Ruhestätten berühmter Persönlichkeiten
Szenen einer Ehe, zu sehen auf dem Pariser Friedhof Montparnasse. Mit 19 Hektar Fläche ist er der zweitgrößte der 20 städtischen Friedhöfe. Anders als bei seinen beiden noch berühmteren Pendants Pere Lachaise im Westen und Montmartre im Norden hält sich das Interesse der Touristen an dem südlich der Seine gelegenen Cimetiere du Montparnasse eher in Grenzen. An Ruhestätten berühmter Persönlichkeiten herrscht aber auch hier kein Mangel: Der Philosoph Jean-Paul Sartre ist hier begraben, ebenso der Fotograf und Maler Man Ray oder die Sängerin Juliette Greco.
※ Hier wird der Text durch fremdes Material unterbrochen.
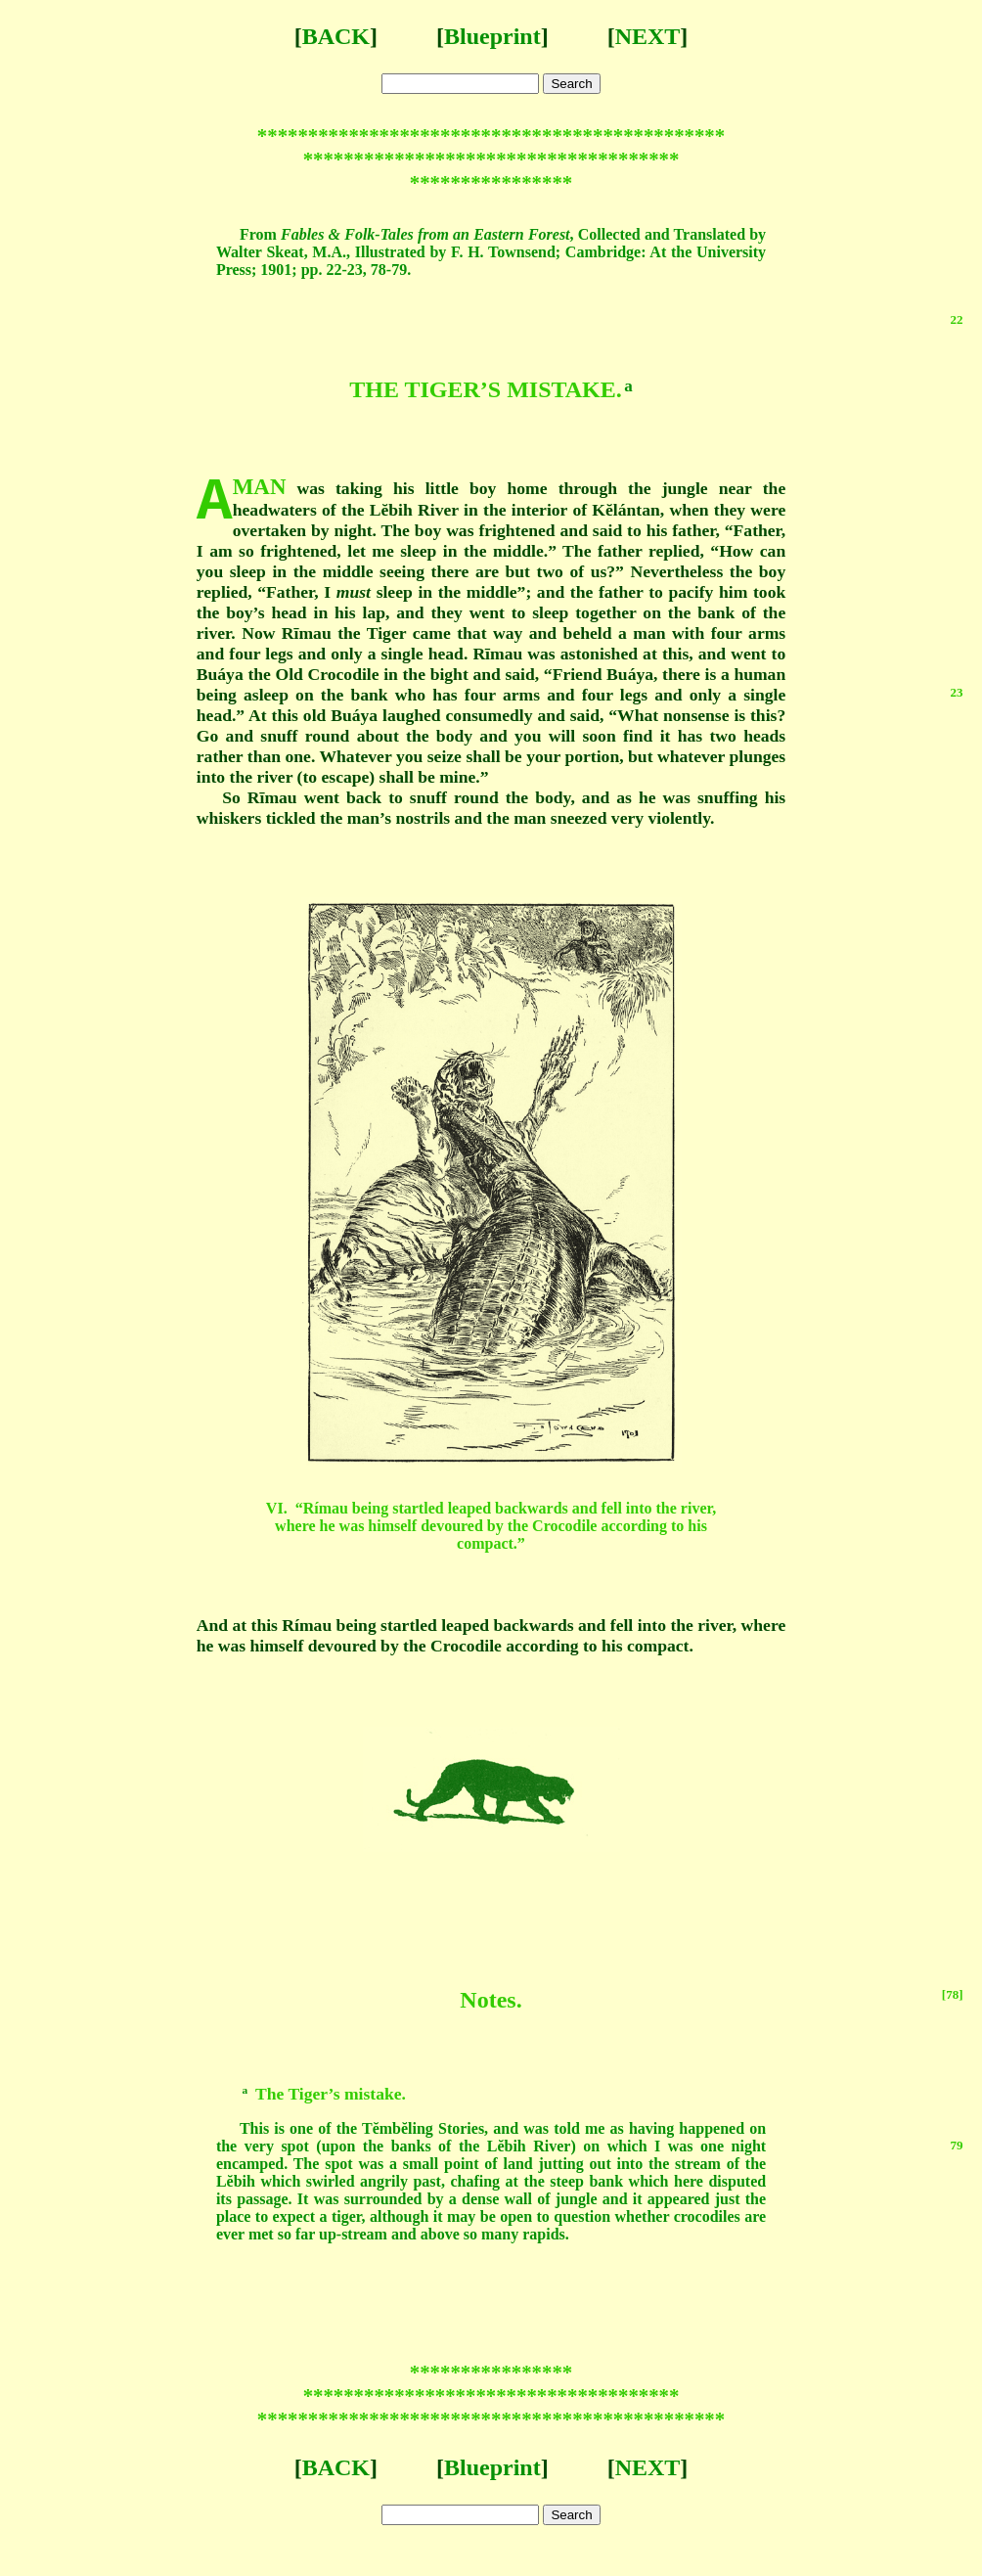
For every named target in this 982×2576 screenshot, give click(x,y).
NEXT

Bei rund 42.000 Grabstätten fällt die Orientierung allerdings nicht leicht – der Besucher wird zwangsläufig zum Flaneur. Unscheinbar das Grab von Charles Baudelaire: In zweiter Reihe teilt sich der Dichter der "Blumen des Bösen" eine schmale Parzelle mit der vergötterten Mutter Caroline und dem verhassten Stiefvater Jacques Aupick. Frisches Grün schmückt die Ruhestätte.
Ein paar Schritte weiter streckt sich eine Säule himmelwärts. Sie erinnert an Jules-Sebastien-Cesar Dumont d'Urville. Der wagemutige Seefahrer und Polarforscher trotzte dem Packeis vor der Antarktis. Zum Verhängnis wurde ihm 1842 der Achsenbruch einer Lokomotive auf der zwei Jahre zuvor eröffneten Strecke von Versailles nach Paris. Bei diesem ersten Zugunglück in Frankreich kamen d'Urville und rund 50 weitere Passagiere ums Leben.
Namen von NS-Konzntrationslagern
Unterteilt ist das Gelände in 30 unterschiedlich große Bereiche. Standesgemäß in "Division 1" ruht der ehemalige Staatspräsident Jacques Chirac. Nicht weit entfernt verzweifeln zwei Besucher daran, das Grab des im September gestorbenen Schauspielers Jean-Paul Belmondo zu finden. "Schade, dass hier nichts richtig ausgeschildert ist", klagen sie.
Der Passantin, die auf einer Bank am zentralen Platz mit der Statue "Genius des ewigen Schlafes" in der Sonne sitzt, ficht das nicht an. Ein Baguette auf dem Schoß, scheint sie die Ruhe inmitten eines der belebtesten Pariser Viertel zu genießen. In der Nähe hat sich ein Geschäftsmann zu einem Telefonat zurückgezogen. "It's not the end of the world" – "Das ist nicht das Ende der Welt", beruhigt er mit französischem Akzent seinen Gesprächspartner am anderen Ende der Leitung. Was wohl die Toten zu seinen Füßen dazu sagen würden?
Im Diesseits wurde die Stadt an der Seine für manche von ihnen ein sicherer Hafen und Startpunkt für ein neues Leben. Chinesische Schriftzeichen, kyrillische Buchstaben oder persische Namen zeugen von Zuwanderern aus aller Herren Länder. Viele jüdische Menschen mit Wurzeln in Deutschland sind darunter. Auf manchen Grabsteinen stehen die Namen von NS-Konzentrationslagern.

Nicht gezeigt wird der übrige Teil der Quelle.